Many Ugandans are barely scratching through the day as a tough economic situation confines most of them to beggars, leaving them at the mercy of the few good Samaritans,  writes  ALON MWESIGWA.  

At least 23 million Ugandans are living hand-to-mouth without engaging in any commercial economic activity that earns them money, a review of the 2014 census figures has shown.

Uganda’s population has shot up to 34.6 million from 24.2 million in 2002, according to the Uganda Bureau of Statistics (Ubos), which carried out the census. The figures released last week indicate that out of the 7.3 million households in the country – each with an average of 4.7 persons – as many as five million households (69 per cent) were growing food for consumption only.

These figures could be looked at as an indictment to government, given the many programmes and enormous amount of resources sunk into them to enable Ugandans move to commercial production from subsistence farming.

There have been a number of government programs - from Bonna Bagaggawale to Plan for Modernisation of Africa, National Agricultural Advisory Services, to the most recent one, Operation Wealth Creation - there is little impact from these sorts of interventions.

Many Ugandans have failed to graduate from subsistence farming to commercial farming

The census report says hundreds of Ugandans still depend on others for survival. The dependency ratio in the country is 103 – meaning for every 100 economically-active persons, there are 103 dependants. In 2002, the dependence ratio was 110.2.

After being announced winner of the 2016 polls, President Museveni said “Uganda will be middle income by the end of 2017,” which now looks like a glaring impossibility, according to analysts, if the country still has such a huge number of people not engaged in commercial activity.

On Thursday, Museveni seemed to accept the reality, saying “it seems a lot of Ugandans were still asleep.”

Referring to the army’s intervention through Operation Wealth Creation, Museveni said: “Now the people are thirsty and the population wants to engage in commercial agriculture but they don’t have seedlings. That’s why we put the army there.”

Yet, this is not to say Ugandans were not trying. According to the census, most households were engaged in some sort of enterprise. At least 43 per cent of the population has an agricultural enterprise, while 16 per cent is in manufacturing. Most of these enterprises failed to break-even, the report pointed out, adding that many were stuck in subsistence farming.
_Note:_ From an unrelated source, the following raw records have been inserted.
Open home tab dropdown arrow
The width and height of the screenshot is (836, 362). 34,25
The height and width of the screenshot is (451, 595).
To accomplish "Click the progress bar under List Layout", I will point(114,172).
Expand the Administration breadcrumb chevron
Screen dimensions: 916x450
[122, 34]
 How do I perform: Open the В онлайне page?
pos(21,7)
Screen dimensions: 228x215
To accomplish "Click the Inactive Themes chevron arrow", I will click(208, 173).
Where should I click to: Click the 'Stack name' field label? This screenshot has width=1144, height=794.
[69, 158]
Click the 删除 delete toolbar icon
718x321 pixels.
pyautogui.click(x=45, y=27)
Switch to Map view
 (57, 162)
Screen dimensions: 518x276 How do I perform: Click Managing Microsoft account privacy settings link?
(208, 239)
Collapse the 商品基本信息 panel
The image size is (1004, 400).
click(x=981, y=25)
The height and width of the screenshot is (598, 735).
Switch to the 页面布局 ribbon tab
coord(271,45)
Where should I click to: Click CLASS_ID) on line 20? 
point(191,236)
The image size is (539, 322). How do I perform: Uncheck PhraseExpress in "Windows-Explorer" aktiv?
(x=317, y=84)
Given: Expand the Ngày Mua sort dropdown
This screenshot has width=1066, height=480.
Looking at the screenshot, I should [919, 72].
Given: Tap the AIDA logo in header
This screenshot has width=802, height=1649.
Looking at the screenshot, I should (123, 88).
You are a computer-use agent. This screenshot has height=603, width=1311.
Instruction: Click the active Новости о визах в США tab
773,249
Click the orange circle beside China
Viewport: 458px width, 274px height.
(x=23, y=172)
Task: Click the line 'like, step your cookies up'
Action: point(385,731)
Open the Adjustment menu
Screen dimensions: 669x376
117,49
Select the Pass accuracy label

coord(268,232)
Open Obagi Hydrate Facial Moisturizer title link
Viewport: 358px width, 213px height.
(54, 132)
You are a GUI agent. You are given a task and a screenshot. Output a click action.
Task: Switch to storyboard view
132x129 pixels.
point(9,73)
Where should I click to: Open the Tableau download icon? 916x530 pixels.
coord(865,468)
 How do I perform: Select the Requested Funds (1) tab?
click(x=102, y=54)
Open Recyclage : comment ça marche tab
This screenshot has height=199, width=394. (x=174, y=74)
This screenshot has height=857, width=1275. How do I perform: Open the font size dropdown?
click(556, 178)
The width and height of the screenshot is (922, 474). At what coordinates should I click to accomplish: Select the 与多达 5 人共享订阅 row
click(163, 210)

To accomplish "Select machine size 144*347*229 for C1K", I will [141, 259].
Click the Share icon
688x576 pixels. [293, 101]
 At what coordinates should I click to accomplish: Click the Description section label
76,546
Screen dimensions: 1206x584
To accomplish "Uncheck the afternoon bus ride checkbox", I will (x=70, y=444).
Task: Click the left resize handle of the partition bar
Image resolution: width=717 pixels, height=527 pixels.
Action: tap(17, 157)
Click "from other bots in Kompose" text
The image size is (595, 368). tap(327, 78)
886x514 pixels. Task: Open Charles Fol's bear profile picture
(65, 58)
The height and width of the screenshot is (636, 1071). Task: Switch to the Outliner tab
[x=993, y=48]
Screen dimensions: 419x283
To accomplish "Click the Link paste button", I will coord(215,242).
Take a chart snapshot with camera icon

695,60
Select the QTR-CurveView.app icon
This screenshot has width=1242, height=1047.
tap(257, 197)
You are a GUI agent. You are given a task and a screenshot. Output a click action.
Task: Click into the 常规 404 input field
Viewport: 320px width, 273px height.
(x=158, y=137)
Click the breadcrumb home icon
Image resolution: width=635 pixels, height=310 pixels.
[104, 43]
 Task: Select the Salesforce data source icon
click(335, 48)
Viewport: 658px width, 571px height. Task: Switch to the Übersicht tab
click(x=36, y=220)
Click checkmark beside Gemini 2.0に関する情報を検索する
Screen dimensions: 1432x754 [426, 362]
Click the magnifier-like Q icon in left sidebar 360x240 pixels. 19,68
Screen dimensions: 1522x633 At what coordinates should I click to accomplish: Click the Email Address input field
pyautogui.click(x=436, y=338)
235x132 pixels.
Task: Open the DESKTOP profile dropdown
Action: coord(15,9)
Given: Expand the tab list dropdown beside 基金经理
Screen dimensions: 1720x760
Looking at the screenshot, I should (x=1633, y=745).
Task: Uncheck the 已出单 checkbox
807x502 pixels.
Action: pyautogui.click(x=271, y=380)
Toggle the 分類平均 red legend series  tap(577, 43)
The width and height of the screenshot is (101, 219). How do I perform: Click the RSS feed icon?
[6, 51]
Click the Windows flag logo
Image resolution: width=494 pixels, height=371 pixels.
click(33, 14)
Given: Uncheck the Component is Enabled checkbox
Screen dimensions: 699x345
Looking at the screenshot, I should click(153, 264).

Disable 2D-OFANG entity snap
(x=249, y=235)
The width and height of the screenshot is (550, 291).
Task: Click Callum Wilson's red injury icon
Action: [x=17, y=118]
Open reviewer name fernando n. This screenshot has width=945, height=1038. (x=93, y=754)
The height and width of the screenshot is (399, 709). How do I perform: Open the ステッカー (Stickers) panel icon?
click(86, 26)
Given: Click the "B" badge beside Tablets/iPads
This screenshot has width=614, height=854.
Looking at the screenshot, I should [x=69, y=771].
One key change, according to the report, is that there are more Ugandans moving to towns to seek better opportunities. Ugandans living in urban centres increased to 21 per cent in 2014, from four per cent in 1991.

This does not mean all those in town have got opportunities, Ben Mungyereza, the executive director of Ubos, said.

“When you go through the suburbs of Kampala and see young boys playing pool during working hours, know that there is a problem,” Mungyereza said.


One key feature that shows the progress of any society is the source of light.  The more people use electricity, the more advanced the society is taken to be. In Uganda, the census figures show that half of the population or 52 per cent of the households use tadooba (a paraffin candle) as their source of light.

Just 15.5 per cent of the households use electricity connected to the national grid while 4.9 per cent use other forms of off-grid electricity such as solar. And there are more statistics that show a sizeable number of Ugandans still wallowing in despair.

For instance, census figures show that at least 8.8 per cent (about 600,000) of the households did not have a toilet at all. And three per cent of these are in urban centres. This means they practice open defecation at nearby bushes, which not only contaminates drinking water sources but can also spreads cholera, diarrhoea, dysentery and typhoid.

There has been an improvement though. In the 1991 census, more than 25 per cent of the households did not have a toilet facility and in 2002, 15 per cent did not have one.


The fertility rate has declined from seven children per woman in 2002 to 5.8 children. The population growth rate has dropped to three per cent from 3.2 per cent, although this is still the highest in the region.

The statistics agency said this is because more women were getting education and there was an improved use of family planning methods.